> **REQUIREMENTS**
Copy the listing below line for line, changing nothing.

··· DATA SUPPLIED ···

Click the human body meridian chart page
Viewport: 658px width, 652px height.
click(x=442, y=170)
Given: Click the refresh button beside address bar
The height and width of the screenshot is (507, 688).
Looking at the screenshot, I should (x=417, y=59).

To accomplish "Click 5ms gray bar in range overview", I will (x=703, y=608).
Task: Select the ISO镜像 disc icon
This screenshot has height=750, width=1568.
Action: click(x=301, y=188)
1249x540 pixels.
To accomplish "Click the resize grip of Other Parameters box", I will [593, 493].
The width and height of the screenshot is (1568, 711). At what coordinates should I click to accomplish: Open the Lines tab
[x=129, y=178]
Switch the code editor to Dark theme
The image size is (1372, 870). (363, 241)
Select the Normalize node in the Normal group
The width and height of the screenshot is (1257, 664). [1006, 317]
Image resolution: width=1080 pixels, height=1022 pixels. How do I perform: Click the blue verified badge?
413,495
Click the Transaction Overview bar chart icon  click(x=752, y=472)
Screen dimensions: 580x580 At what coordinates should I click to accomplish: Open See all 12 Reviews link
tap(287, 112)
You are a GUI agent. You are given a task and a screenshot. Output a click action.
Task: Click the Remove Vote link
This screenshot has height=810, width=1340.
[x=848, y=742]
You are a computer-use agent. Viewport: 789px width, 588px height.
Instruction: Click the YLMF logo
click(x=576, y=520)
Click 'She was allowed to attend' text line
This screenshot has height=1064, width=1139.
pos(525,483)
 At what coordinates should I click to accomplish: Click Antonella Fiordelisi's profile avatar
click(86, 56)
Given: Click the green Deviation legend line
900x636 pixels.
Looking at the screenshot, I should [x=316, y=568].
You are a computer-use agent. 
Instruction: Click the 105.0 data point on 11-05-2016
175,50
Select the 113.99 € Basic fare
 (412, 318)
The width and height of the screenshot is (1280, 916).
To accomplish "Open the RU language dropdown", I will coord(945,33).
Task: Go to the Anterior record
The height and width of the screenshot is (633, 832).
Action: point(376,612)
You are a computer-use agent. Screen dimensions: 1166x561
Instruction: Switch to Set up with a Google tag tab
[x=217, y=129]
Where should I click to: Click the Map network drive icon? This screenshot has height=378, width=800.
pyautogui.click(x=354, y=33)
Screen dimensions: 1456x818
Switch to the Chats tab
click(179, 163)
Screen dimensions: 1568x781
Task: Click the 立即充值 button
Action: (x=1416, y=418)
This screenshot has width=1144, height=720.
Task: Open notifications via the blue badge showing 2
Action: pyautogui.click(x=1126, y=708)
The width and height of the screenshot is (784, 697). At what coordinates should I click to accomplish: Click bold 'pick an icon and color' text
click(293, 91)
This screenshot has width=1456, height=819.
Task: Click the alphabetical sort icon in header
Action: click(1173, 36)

···

> **TASK ANSWER**
Click the human body meridian chart page
Viewport: 658px width, 652px height.
click(x=442, y=170)
Given: Click the refresh button beside address bar
The height and width of the screenshot is (507, 688).
Looking at the screenshot, I should (x=417, y=59).

To accomplish "Click 5ms gray bar in range overview", I will (x=703, y=608).
Task: Select the ISO镜像 disc icon
This screenshot has height=750, width=1568.
Action: click(x=301, y=188)
1249x540 pixels.
To accomplish "Click the resize grip of Other Parameters box", I will [593, 493].
The width and height of the screenshot is (1568, 711). At what coordinates should I click to accomplish: Open the Lines tab
[x=129, y=178]
Switch the code editor to Dark theme
The image size is (1372, 870). (363, 241)
Select the Normalize node in the Normal group
The width and height of the screenshot is (1257, 664). [1006, 317]
Image resolution: width=1080 pixels, height=1022 pixels. How do I perform: Click the blue verified badge?
413,495
Click the Transaction Overview bar chart icon  click(x=752, y=472)
Screen dimensions: 580x580 At what coordinates should I click to accomplish: Open See all 12 Reviews link
tap(287, 112)
You are a GUI agent. You are given a task and a screenshot. Output a click action.
Task: Click the Remove Vote link
This screenshot has height=810, width=1340.
[x=848, y=742]
You are a computer-use agent. Viewport: 789px width, 588px height.
Instruction: Click the YLMF logo
click(x=576, y=520)
Click 'She was allowed to attend' text line
This screenshot has height=1064, width=1139.
pos(525,483)
 At what coordinates should I click to accomplish: Click Antonella Fiordelisi's profile avatar
click(86, 56)
Given: Click the green Deviation legend line
900x636 pixels.
Looking at the screenshot, I should [x=316, y=568].
You are a computer-use agent. 
Instruction: Click the 105.0 data point on 11-05-2016
175,50
Select the 113.99 € Basic fare
 (412, 318)
The width and height of the screenshot is (1280, 916).
To accomplish "Open the RU language dropdown", I will coord(945,33).
Task: Go to the Anterior record
The height and width of the screenshot is (633, 832).
Action: point(376,612)
You are a computer-use agent. Screen dimensions: 1166x561
Instruction: Switch to Set up with a Google tag tab
[x=217, y=129]
Where should I click to: Click the Map network drive icon? This screenshot has height=378, width=800.
pyautogui.click(x=354, y=33)
Screen dimensions: 1456x818
Switch to the Chats tab
click(179, 163)
Screen dimensions: 1568x781
Task: Click the 立即充值 button
Action: (x=1416, y=418)
This screenshot has width=1144, height=720.
Task: Open notifications via the blue badge showing 2
Action: pyautogui.click(x=1126, y=708)
The width and height of the screenshot is (784, 697). At what coordinates should I click to accomplish: Click bold 'pick an icon and color' text
click(293, 91)
This screenshot has width=1456, height=819.
Task: Click the alphabetical sort icon in header
Action: click(1173, 36)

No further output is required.